Records shown START

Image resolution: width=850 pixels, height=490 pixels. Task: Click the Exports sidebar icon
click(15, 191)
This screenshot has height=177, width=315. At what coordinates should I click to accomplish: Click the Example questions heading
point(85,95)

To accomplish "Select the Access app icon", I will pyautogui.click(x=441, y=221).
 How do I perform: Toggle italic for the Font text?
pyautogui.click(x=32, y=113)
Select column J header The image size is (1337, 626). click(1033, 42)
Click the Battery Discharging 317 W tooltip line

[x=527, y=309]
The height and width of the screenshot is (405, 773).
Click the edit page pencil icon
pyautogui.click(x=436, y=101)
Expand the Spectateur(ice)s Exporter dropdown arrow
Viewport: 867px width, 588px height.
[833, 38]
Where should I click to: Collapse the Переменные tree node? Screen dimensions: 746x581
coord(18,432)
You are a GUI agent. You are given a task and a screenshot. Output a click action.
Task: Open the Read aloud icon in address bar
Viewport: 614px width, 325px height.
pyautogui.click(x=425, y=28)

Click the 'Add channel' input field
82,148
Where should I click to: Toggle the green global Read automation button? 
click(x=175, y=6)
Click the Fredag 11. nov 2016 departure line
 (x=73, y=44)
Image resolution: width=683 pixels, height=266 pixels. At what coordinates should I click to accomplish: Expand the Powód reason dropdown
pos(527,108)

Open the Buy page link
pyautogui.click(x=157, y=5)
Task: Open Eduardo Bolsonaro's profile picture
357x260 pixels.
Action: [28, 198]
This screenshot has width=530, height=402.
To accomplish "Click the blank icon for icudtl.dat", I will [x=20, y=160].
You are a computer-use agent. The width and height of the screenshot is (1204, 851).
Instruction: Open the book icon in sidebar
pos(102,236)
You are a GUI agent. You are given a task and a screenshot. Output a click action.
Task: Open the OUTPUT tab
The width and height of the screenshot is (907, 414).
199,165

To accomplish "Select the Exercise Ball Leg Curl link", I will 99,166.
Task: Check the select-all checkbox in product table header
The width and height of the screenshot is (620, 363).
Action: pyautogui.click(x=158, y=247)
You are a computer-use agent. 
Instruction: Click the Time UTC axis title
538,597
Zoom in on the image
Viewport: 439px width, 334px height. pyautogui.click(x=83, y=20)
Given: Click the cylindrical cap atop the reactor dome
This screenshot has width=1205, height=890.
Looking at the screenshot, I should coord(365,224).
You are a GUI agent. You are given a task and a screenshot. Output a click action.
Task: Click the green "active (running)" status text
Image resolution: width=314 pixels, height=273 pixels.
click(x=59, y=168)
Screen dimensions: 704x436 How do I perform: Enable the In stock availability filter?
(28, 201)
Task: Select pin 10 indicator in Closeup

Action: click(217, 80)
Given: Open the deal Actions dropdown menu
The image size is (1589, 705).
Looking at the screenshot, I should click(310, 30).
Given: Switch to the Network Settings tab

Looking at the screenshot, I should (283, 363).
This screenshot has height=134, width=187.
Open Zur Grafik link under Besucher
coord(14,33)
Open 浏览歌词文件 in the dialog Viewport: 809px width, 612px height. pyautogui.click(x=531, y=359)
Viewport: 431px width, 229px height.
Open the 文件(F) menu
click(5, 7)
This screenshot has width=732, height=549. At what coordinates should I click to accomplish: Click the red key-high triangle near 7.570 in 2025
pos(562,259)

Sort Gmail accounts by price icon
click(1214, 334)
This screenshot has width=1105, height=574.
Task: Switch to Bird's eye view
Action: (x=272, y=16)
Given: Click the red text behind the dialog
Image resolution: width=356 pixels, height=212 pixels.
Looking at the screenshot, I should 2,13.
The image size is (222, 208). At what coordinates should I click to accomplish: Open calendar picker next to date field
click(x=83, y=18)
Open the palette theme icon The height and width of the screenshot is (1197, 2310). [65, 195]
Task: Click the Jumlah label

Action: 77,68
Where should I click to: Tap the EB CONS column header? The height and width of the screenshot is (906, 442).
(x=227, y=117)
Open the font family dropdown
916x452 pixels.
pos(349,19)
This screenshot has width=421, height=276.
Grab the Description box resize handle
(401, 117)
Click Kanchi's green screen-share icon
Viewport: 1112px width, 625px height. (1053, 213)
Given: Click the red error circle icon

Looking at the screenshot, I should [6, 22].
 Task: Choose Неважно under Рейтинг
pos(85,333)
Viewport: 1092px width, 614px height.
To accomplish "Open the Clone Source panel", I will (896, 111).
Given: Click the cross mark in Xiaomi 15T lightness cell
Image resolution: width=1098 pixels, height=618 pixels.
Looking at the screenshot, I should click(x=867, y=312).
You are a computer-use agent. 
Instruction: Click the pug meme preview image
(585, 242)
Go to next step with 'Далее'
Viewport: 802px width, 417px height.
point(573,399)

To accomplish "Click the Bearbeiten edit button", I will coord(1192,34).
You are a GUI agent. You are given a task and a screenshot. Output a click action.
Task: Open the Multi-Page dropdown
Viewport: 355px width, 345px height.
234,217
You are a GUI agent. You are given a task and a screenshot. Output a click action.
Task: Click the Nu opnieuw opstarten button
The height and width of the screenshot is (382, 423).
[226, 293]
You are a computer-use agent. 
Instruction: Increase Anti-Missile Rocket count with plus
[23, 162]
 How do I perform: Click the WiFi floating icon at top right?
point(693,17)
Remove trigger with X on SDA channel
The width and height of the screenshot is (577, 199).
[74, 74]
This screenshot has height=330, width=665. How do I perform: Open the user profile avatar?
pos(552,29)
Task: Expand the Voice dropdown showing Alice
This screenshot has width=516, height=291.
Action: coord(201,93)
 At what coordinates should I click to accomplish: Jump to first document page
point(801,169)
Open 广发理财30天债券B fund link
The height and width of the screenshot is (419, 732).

Records shown END

— Required action —
Restate the records above in full, keeping each line exactly as it stands.

— Written response —
Image resolution: width=850 pixels, height=490 pixels. Task: Click the Exports sidebar icon
click(15, 191)
This screenshot has height=177, width=315. At what coordinates should I click to accomplish: Click the Example questions heading
point(85,95)

To accomplish "Select the Access app icon", I will pyautogui.click(x=441, y=221).
 How do I perform: Toggle italic for the Font text?
pyautogui.click(x=32, y=113)
Select column J header The image size is (1337, 626). click(1033, 42)
Click the Battery Discharging 317 W tooltip line

[x=527, y=309]
The height and width of the screenshot is (405, 773).
Click the edit page pencil icon
pyautogui.click(x=436, y=101)
Expand the Spectateur(ice)s Exporter dropdown arrow
Viewport: 867px width, 588px height.
[833, 38]
Where should I click to: Collapse the Переменные tree node? Screen dimensions: 746x581
coord(18,432)
You are a GUI agent. You are given a task and a screenshot. Output a click action.
Task: Open the Read aloud icon in address bar
Viewport: 614px width, 325px height.
pyautogui.click(x=425, y=28)

Click the 'Add channel' input field
82,148
Where should I click to: Toggle the green global Read automation button? 
click(x=175, y=6)
Click the Fredag 11. nov 2016 departure line
 (x=73, y=44)
Image resolution: width=683 pixels, height=266 pixels. At what coordinates should I click to accomplish: Expand the Powód reason dropdown
pos(527,108)

Open the Buy page link
pyautogui.click(x=157, y=5)
Task: Open Eduardo Bolsonaro's profile picture
357x260 pixels.
Action: [28, 198]
This screenshot has width=530, height=402.
To accomplish "Click the blank icon for icudtl.dat", I will [x=20, y=160].
You are a computer-use agent. The width and height of the screenshot is (1204, 851).
Instruction: Open the book icon in sidebar
pos(102,236)
You are a GUI agent. You are given a task and a screenshot. Output a click action.
Task: Open the OUTPUT tab
The width and height of the screenshot is (907, 414).
199,165

To accomplish "Select the Exercise Ball Leg Curl link", I will 99,166.
Task: Check the select-all checkbox in product table header
The width and height of the screenshot is (620, 363).
Action: pyautogui.click(x=158, y=247)
You are a computer-use agent. 
Instruction: Click the Time UTC axis title
538,597
Zoom in on the image
Viewport: 439px width, 334px height. pyautogui.click(x=83, y=20)
Given: Click the cylindrical cap atop the reactor dome
This screenshot has width=1205, height=890.
Looking at the screenshot, I should coord(365,224).
You are a GUI agent. You are given a task and a screenshot. Output a click action.
Task: Click the green "active (running)" status text
Image resolution: width=314 pixels, height=273 pixels.
click(x=59, y=168)
Screen dimensions: 704x436 How do I perform: Enable the In stock availability filter?
(28, 201)
Task: Select pin 10 indicator in Closeup

Action: click(217, 80)
Given: Open the deal Actions dropdown menu
The image size is (1589, 705).
Looking at the screenshot, I should click(310, 30).
Given: Switch to the Network Settings tab

Looking at the screenshot, I should (283, 363).
This screenshot has height=134, width=187.
Open Zur Grafik link under Besucher
coord(14,33)
Open 浏览歌词文件 in the dialog Viewport: 809px width, 612px height. pyautogui.click(x=531, y=359)
Viewport: 431px width, 229px height.
Open the 文件(F) menu
click(5, 7)
This screenshot has width=732, height=549. At what coordinates should I click to accomplish: Click the red key-high triangle near 7.570 in 2025
pos(562,259)

Sort Gmail accounts by price icon
click(1214, 334)
This screenshot has width=1105, height=574.
Task: Switch to Bird's eye view
Action: (x=272, y=16)
Given: Click the red text behind the dialog
Image resolution: width=356 pixels, height=212 pixels.
Looking at the screenshot, I should 2,13.
The image size is (222, 208). At what coordinates should I click to accomplish: Open calendar picker next to date field
click(x=83, y=18)
Open the palette theme icon The height and width of the screenshot is (1197, 2310). [65, 195]
Task: Click the Jumlah label

Action: 77,68
Where should I click to: Tap the EB CONS column header? The height and width of the screenshot is (906, 442).
(x=227, y=117)
Open the font family dropdown
916x452 pixels.
pos(349,19)
This screenshot has width=421, height=276.
Grab the Description box resize handle
(401, 117)
Click Kanchi's green screen-share icon
Viewport: 1112px width, 625px height. (1053, 213)
Given: Click the red error circle icon

Looking at the screenshot, I should [6, 22].
 Task: Choose Неважно under Рейтинг
pos(85,333)
Viewport: 1092px width, 614px height.
To accomplish "Open the Clone Source panel", I will (896, 111).
Given: Click the cross mark in Xiaomi 15T lightness cell
Image resolution: width=1098 pixels, height=618 pixels.
Looking at the screenshot, I should click(x=867, y=312).
You are a computer-use agent. 
Instruction: Click the pug meme preview image
(585, 242)
Go to next step with 'Далее'
Viewport: 802px width, 417px height.
point(573,399)

To accomplish "Click the Bearbeiten edit button", I will coord(1192,34).
You are a GUI agent. You are given a task and a screenshot. Output a click action.
Task: Open the Multi-Page dropdown
Viewport: 355px width, 345px height.
234,217
You are a GUI agent. You are given a task and a screenshot. Output a click action.
Task: Click the Nu opnieuw opstarten button
The height and width of the screenshot is (382, 423).
[226, 293]
You are a computer-use agent. 
Instruction: Increase Anti-Missile Rocket count with plus
[23, 162]
 How do I perform: Click the WiFi floating icon at top right?
point(693,17)
Remove trigger with X on SDA channel
The width and height of the screenshot is (577, 199).
[74, 74]
This screenshot has height=330, width=665. How do I perform: Open the user profile avatar?
pos(552,29)
Task: Expand the Voice dropdown showing Alice
This screenshot has width=516, height=291.
Action: coord(201,93)
 At what coordinates should I click to accomplish: Jump to first document page
point(801,169)
Open 广发理财30天债券B fund link
The height and width of the screenshot is (419, 732).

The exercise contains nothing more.